北タイ地域の農村開発と保健衛生普及活動
対象地域
タイ王国:北タイ地域(パヤオ県チェンカム郡ホイプム村)
背景
山間にあるホイプム村に住む山岳少数民族「モン族」は、伝統的農法で自給自足の生活を営んできたが、近年、現金収入が必要となり、流通農業を始めた。しかし、遺伝子組み換えトウモロコシへの移行に伴う森林の違法伐採と洪水被害などの問題を抱え、いまだ現金収入は低い。住民は、伝統の土地と文化を生かし、お金の掛からない、持続可能な農法で自立した農業を続けることを希望している。本事業では、複合栽培と農村開発を推進し、集落排水設備として生物多様性を駆使した「自然循環式多目的バイオトイレ」を設置して、保健衛生、生活環境学習を実施する。

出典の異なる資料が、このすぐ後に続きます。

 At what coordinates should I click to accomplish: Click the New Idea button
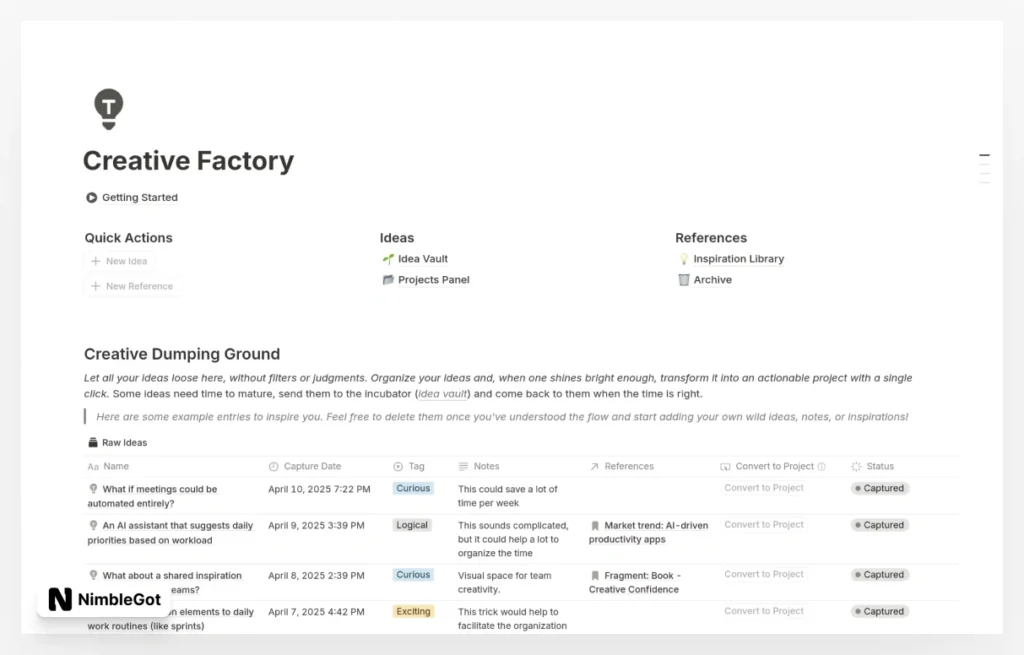tap(120, 261)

タイ山岳民族の村落では、衛生環境も極めて悪く、便所は垂れ流しの集落が大半である。実施団体が進める「自然循環式多目的バイオトイレ」システムは、人の生活環境の中で無駄なく自然の作用を最大限に活用したシステムであり、電気・動力など人口のエネルギーを必要としない。設置も安価で、畑としての利用や、地下水の安全性・病原菌からの回避、燃料確保ができる。
目的
焼き畑の大地を緑豊かな農地とした生活の自立と持続可能で安定した豊かな生活の確立、および、循環型社会形成のモデルとして地域に波及する。
実施結果
@ 生活改善事業
1)「自然循環式多目的バイオトイレ」(1基:15〜16世帯対象)を設置した。
*実施団体では3年計画で事業を実施し、計3基作り、最終年度連結する。
2)住民を対象とした保健衛生と地域環境学習を3回、実施した。
A 農業方式転換とアグロフォーレストリー
・耕作地の測量を行った。全体の30%が終了。
・農業センターで、12種類の樹木と畑作物(野菜、薬草、香辛菜)の育成試験を行った。
・村民対象とした研修会を実施した。(2回、全世帯の95%が参加)
*実施団体では3〜5年間、継続して活動する。